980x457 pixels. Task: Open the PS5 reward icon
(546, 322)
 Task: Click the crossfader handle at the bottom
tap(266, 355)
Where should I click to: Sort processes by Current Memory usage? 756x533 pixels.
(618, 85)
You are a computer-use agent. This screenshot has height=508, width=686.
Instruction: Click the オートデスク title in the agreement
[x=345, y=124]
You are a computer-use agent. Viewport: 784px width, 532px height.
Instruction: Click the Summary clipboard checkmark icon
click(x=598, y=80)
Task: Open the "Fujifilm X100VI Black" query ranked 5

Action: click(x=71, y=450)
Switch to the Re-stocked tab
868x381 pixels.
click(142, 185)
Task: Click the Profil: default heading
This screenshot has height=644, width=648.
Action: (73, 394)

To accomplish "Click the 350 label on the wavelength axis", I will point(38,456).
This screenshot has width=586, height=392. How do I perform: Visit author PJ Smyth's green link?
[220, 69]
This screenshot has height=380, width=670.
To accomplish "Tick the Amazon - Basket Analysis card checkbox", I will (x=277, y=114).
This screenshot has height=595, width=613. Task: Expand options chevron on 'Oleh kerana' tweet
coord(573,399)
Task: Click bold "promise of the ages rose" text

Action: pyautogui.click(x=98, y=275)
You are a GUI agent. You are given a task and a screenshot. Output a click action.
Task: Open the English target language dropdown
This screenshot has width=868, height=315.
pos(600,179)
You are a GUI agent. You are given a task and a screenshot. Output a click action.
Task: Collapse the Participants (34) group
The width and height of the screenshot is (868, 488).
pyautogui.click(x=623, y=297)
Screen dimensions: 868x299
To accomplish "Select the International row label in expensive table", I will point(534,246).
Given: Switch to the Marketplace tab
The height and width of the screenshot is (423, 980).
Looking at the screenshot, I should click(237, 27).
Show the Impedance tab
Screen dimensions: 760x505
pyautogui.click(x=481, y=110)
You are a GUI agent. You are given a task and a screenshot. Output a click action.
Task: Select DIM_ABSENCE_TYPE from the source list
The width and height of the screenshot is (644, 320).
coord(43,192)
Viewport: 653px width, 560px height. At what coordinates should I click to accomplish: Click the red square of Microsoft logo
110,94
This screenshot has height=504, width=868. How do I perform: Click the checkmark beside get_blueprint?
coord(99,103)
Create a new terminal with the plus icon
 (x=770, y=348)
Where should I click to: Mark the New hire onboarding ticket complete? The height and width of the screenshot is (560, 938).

> **WHAT TO WORK ON**
Repeat the material exactly. Every line should match.

> **EXERCISE RESPONSE**
980x457 pixels. Task: Open the PS5 reward icon
(546, 322)
 Task: Click the crossfader handle at the bottom
tap(266, 355)
Where should I click to: Sort processes by Current Memory usage? 756x533 pixels.
(618, 85)
You are a computer-use agent. This screenshot has height=508, width=686.
Instruction: Click the オートデスク title in the agreement
[x=345, y=124]
You are a computer-use agent. Viewport: 784px width, 532px height.
Instruction: Click the Summary clipboard checkmark icon
click(x=598, y=80)
Task: Open the "Fujifilm X100VI Black" query ranked 5

Action: click(x=71, y=450)
Switch to the Re-stocked tab
868x381 pixels.
click(142, 185)
Task: Click the Profil: default heading
This screenshot has height=644, width=648.
Action: (73, 394)

To accomplish "Click the 350 label on the wavelength axis", I will point(38,456).
This screenshot has width=586, height=392. How do I perform: Visit author PJ Smyth's green link?
[220, 69]
This screenshot has height=380, width=670.
To accomplish "Tick the Amazon - Basket Analysis card checkbox", I will (x=277, y=114).
This screenshot has height=595, width=613. Task: Expand options chevron on 'Oleh kerana' tweet
coord(573,399)
Task: Click bold "promise of the ages rose" text

Action: pyautogui.click(x=98, y=275)
You are a GUI agent. You are given a task and a screenshot. Output a click action.
Task: Open the English target language dropdown
This screenshot has width=868, height=315.
pos(600,179)
You are a GUI agent. You are given a task and a screenshot. Output a click action.
Task: Collapse the Participants (34) group
The width and height of the screenshot is (868, 488).
pyautogui.click(x=623, y=297)
Screen dimensions: 868x299
To accomplish "Select the International row label in expensive table", I will point(534,246).
Given: Switch to the Marketplace tab
The height and width of the screenshot is (423, 980).
Looking at the screenshot, I should click(237, 27).
Show the Impedance tab
Screen dimensions: 760x505
pyautogui.click(x=481, y=110)
You are a GUI agent. You are given a task and a screenshot. Output a click action.
Task: Select DIM_ABSENCE_TYPE from the source list
The width and height of the screenshot is (644, 320).
coord(43,192)
Viewport: 653px width, 560px height. At what coordinates should I click to accomplish: Click the red square of Microsoft logo
110,94
This screenshot has height=504, width=868. How do I perform: Click the checkmark beside get_blueprint?
coord(99,103)
Create a new terminal with the plus icon
 (x=770, y=348)
Where should I click to: Mark the New hire onboarding ticket complete? The height and width of the screenshot is (560, 938).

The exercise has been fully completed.